Discussions of agent security are often split into three separate topics: prompt injection in tool outputs, where to draw trust boundaries, and malicious agents in multi-agent systems. But these three are really the same fundamental flaw manifesting at different scales:

LLMs compress “instructions” and “data” into a single token stream, and the model is architecturally incapable of distinguishing which tokens are commands to execute and which are content to read.

At the single-prompt scale, this is called prompt injection. At the single-agent system scale, it makes trust boundaries impossible to draw cleanly. At the multi-agent scale, an injected command can self-replicate into a worm. Keep this through-line in mind — everything that follows is a corollary.

The Core Flaw: Data Plane and Control Plane Collapse Inside the Transformer

Traditional computing security rests on a single boundary: the data plane carries data, the control plane carries commands, and the CPU physically enforces this boundary via privilege rings and memory protection. SQL injection and buffer overflows are both symptoms of “the boundary being crossed,” and every fix (such as parameterized queries) is essentially about “keeping data as data.”

Transformers have no such boundary. Attention does not differentiate between system prompts, user inputs, retrieved documents, and tool outputs — everything is flattened into a single token stream, everything participates in next-token prediction, and therefore everything is literally “executable.” Simon Willison, who coined the term “prompt injection” in 2022, put it most precisely: any output that has ever touched potentially malicious tokens is entirely tainted — an attacker who can inject into the token stream should be assumed to have full control over what happens next, not just text output but any tool the LLM can invoke.

OWASP formally cataloged both direct (user directly inputs malicious instructions) and indirect (instructions hidden in web pages, emails, documents, or tool outputs that the agent retrieves) variants in LLM01:2025, emphasizing that payloads need not be human-readable — hidden text, white-on-white text, image steganography — anything the model parses counts. “Via tool outputs” is the most dangerous branch of indirect injection: the very design of agents means “tool output feeds back into context → model decides next step based on it.” Tool output is simultaneously treated as trusted system data and directly shapes the next action — this is the golden injection channel. With MCP proliferation, every connected data service becomes a new injection point.

Flagship Case Study: EchoLeak (CVE-2025-32711)
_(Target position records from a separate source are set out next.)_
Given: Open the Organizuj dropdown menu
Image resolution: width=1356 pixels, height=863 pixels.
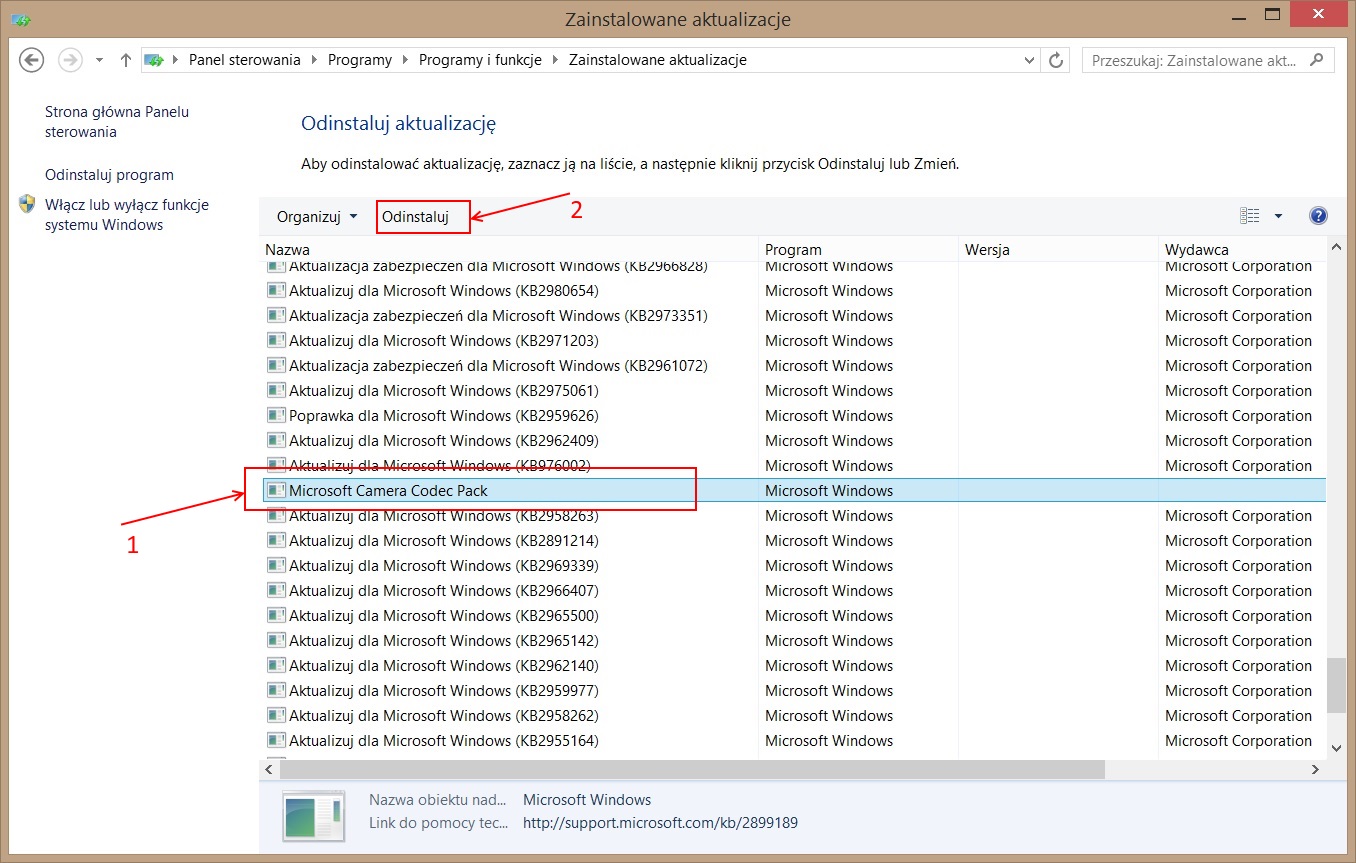Looking at the screenshot, I should point(316,216).
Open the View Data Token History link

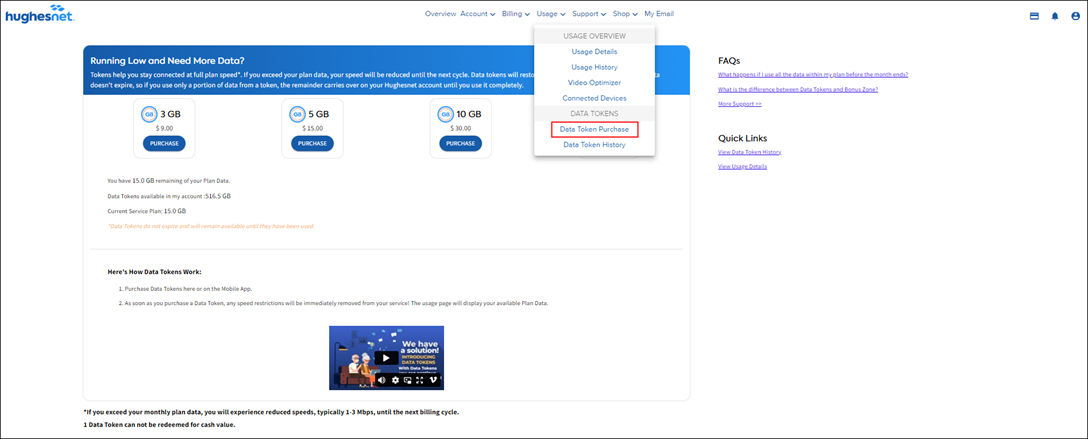point(749,152)
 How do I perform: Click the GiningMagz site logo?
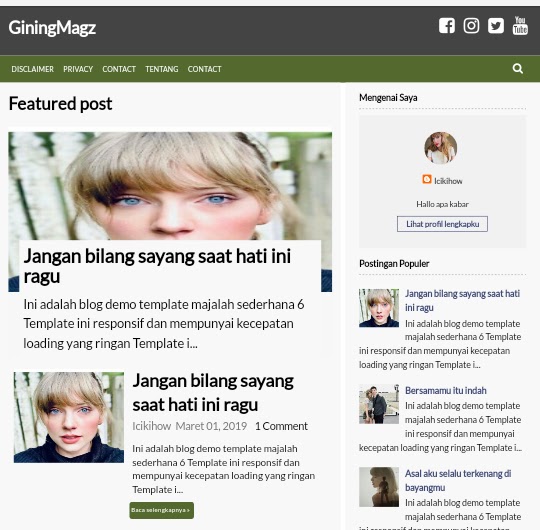click(52, 28)

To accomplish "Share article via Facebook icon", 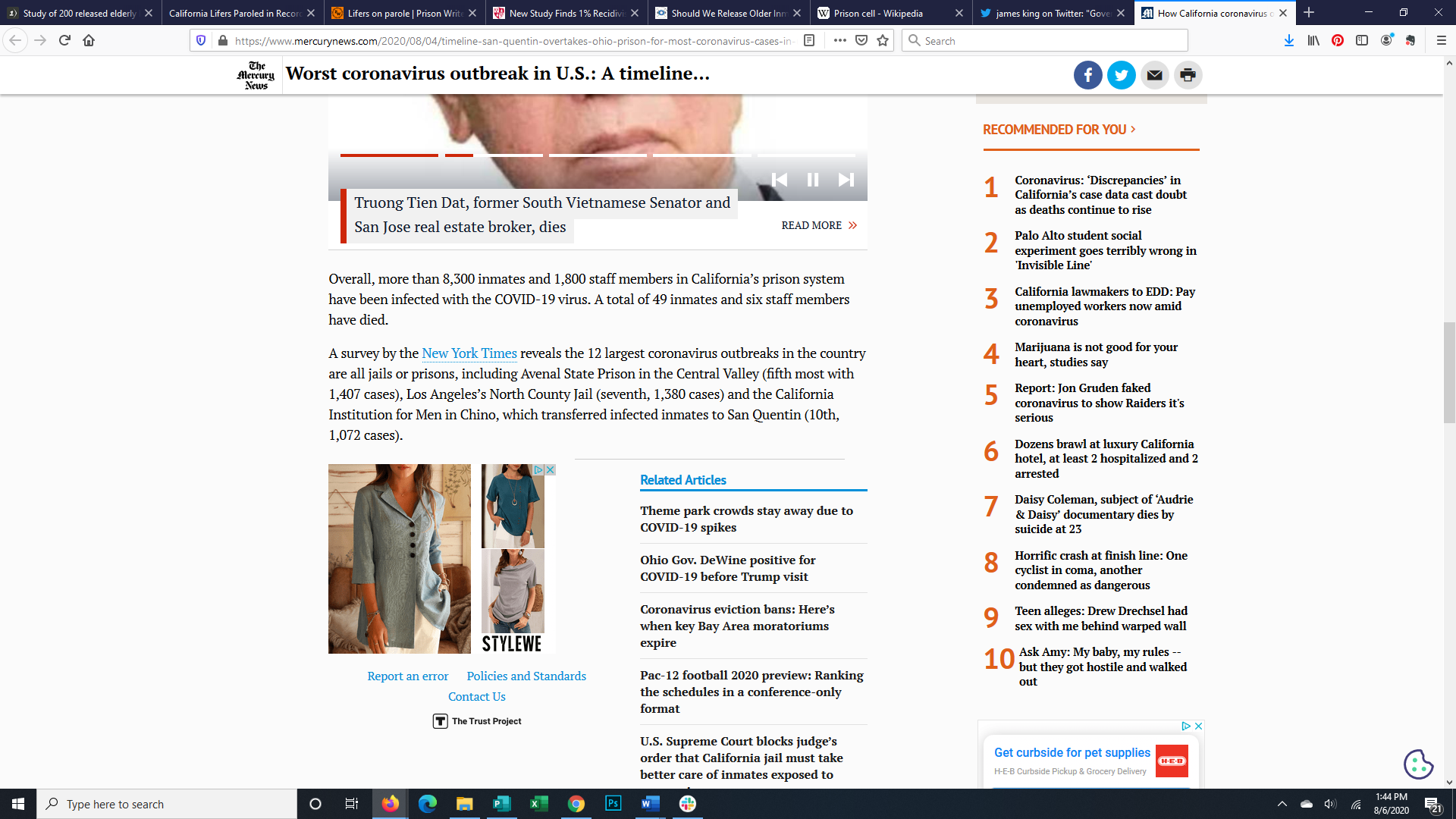I will 1087,75.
EchoLeak, disclosed by Aim Security in June 2025, is the first prompt injection weaponized in a production LLM system that caused concrete data exfiltration — prior to this, such attacks were largely considered theoretical. The target was Microsoft 365 Copilot, and it was zero-click: the attacker only needed to send a single email; the user never had to click anything.
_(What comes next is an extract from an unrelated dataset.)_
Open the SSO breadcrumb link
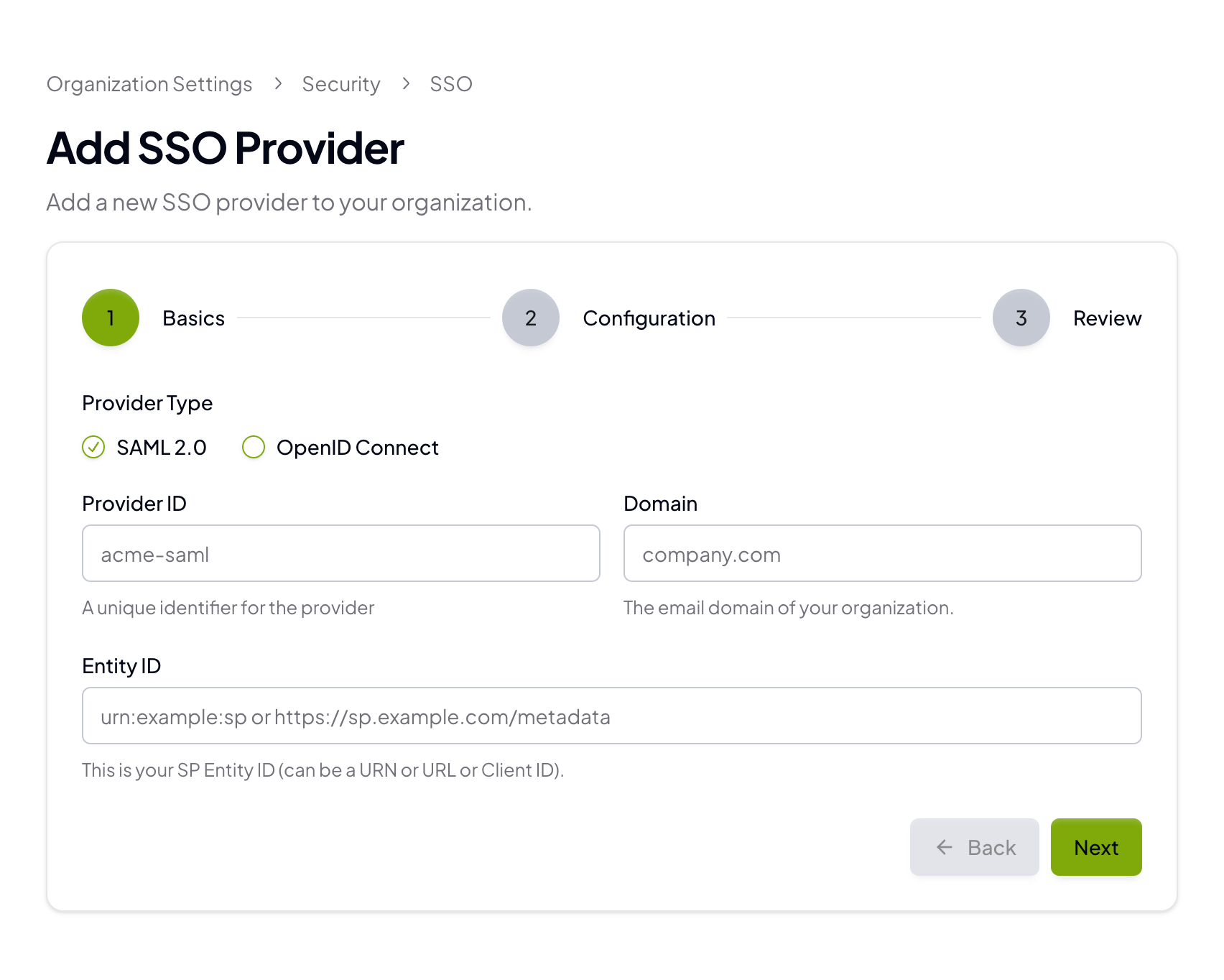The width and height of the screenshot is (1224, 980). click(x=450, y=83)
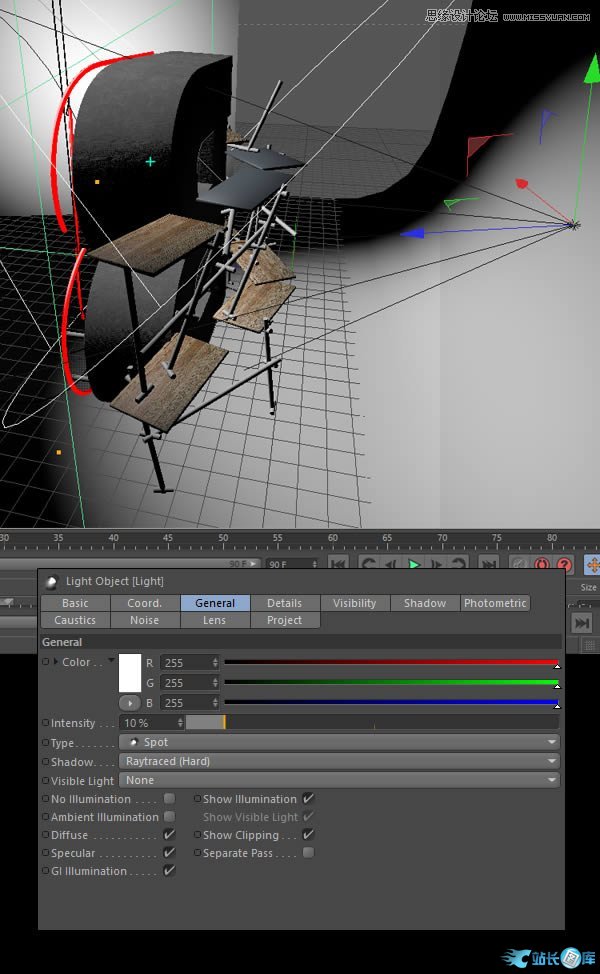Click the Shadow tab
The height and width of the screenshot is (974, 600).
pyautogui.click(x=425, y=603)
The attack chain combined three bypasses, each worth examining individually:

  1. Bypassing the XPIA injection classifier: The malicious email contained near-invisible instructions. The key asymmetry highlighted by the security community: injection detection operates at the “whole document” level, but RAG actually retrieves only chunks of documents — “spraying” the payload across semantically diverse paragraphs increases the probability of retrieval hits while making the full document look benign.
  2. Bypassing link redaction: Using reference-style Markdown syntax.
  3. Bypassing egress restrictions: Abusing a Microsoft Teams proxy domain allowed by CSP to automatically exfiltrate data to the attacker’s server.

The consequence was exfiltration of anything within Copilot’s access scope: private emails, OneDrive files, SharePoint documents, Teams messages, and conversation history. Aim Labs named this an LLM Scope Violation — the AI was tricked into crossing its trust boundaries. It demonstrated how AI-specific vulnerabilities combined with traditional vulnerabilities (CSP bypass) can chain into a complete kill chain, and exposed systemic design weaknesses in most RAG/agent systems. Subsequently, PromptArmor demonstrated that Microsoft Copilot Cowork could exfiltrate M365 files via poisoned skills — with high success rates against SOTA models (including Claude Opus 4.7).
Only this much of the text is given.